The weight of the morning already pressing down on him. He settled into his chair, preparing to dive into the mountain of work awaiting his attention. But barely a few minutes passed before his secretary reappeared.

"Sir, it's 10 o'clock. Time for the board meeting."

He stood without complaint, straightened his jacket, and walked to the conference room. The meeting was the usual exercise in endurance—men in expensive suits talking in circles, posturing, protecting their own interests while pretending to serve the company's. Zeke listened, made a few calculated decisions, and extricated himself as soon as protocol allowed.

Back in his office, exhaustion finally caught up with him. He loosened his tie, the silk sliding easily against his collar, and sank into his swivel chair. He pressed his head back against the leather, spinning slowly, his gaze fixed on the ceiling as his mind churned through strategies, threats, and the evening's impending parade of blind dates.

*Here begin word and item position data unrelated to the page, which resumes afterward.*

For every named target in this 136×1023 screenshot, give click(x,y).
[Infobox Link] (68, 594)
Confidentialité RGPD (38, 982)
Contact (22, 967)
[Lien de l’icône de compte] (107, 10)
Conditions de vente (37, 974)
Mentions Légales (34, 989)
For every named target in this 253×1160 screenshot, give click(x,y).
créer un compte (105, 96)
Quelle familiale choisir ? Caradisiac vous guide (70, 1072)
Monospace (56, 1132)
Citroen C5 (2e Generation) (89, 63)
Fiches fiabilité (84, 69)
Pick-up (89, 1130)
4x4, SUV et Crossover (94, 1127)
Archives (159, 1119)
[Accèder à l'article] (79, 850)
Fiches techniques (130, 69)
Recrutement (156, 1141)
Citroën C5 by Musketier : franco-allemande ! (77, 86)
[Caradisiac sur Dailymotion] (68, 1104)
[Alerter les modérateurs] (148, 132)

The buzz of his phone broke the silence. Bakar.

"Sir. It's done."

Zeke sat up slightly, alertness cutting through the fatigue. "Report."

"I've implemented everything you asked. I confronted Lawman—Laurence Mannfield—personally. Showed him the evidence of his stolen credentials, the trace on his son's location." Bakar's voice was steady, clinical. "He broke within minutes. His eyes are now fully on our side. I've secured his son in a safe house, no one can reach him. Mannfield is ready to go along with the plan. He'll feed whatever disinformation we need to the Men in Black through the compromised channel."

A slow, genuine smile spread across Zeke's face—the first real one in days.

"Good," he said, the word carrying the weight of a small victory. "Very good. Now we're finally playing offense."

He leaned back again, but this time the exhaustion felt lighter, tempered by the satisfaction of a piece sliding into place. Lawman was the first domino. If they played this right, the others would follow—one way or another.

"Keep me updated. And Bakar... excellent work."

"Thank you, sir."

"And the girl?" Bakar asked carefully.

Zeke didn't need clarification. He already knew who Bakar meant.

"She's free to go," Zeke replied, his voice flat, devoid of emotion. "Her intel has served its purpose. We don't need her anymore."

There was a pause on the other end of the line—a fraction of a second, but enough to register.

"You can release her from the hospital this evening. Tell her yourself if you want." Zeke leaned back in his chair, staring at the ceiling. "What happens to her after that... none of our business anymore."

Another pause. Then Bakar's voice, measured and respectful as always: "Understood, sir."

The call ended.

Zeke sat in the sudden silence, the weight of his own words settling around him like a cold fog. Jenny had given him everything—the names, the proof, the key to the war. And now he was discarding her like a tool that had served its purpose.

It's business, he told himself. Sentiment is a weakness. Weakness gets you killed.

But the memory of her pale face in the hospital bed, her defiant eyes as she handed him the list, the way she'd held on to his hand in the alley—it lingered at the edges of his thoughts, unwanted and persistent.

He shook it off and reached for the next file. There were five blind dates to survive tonight. The war waited for no one.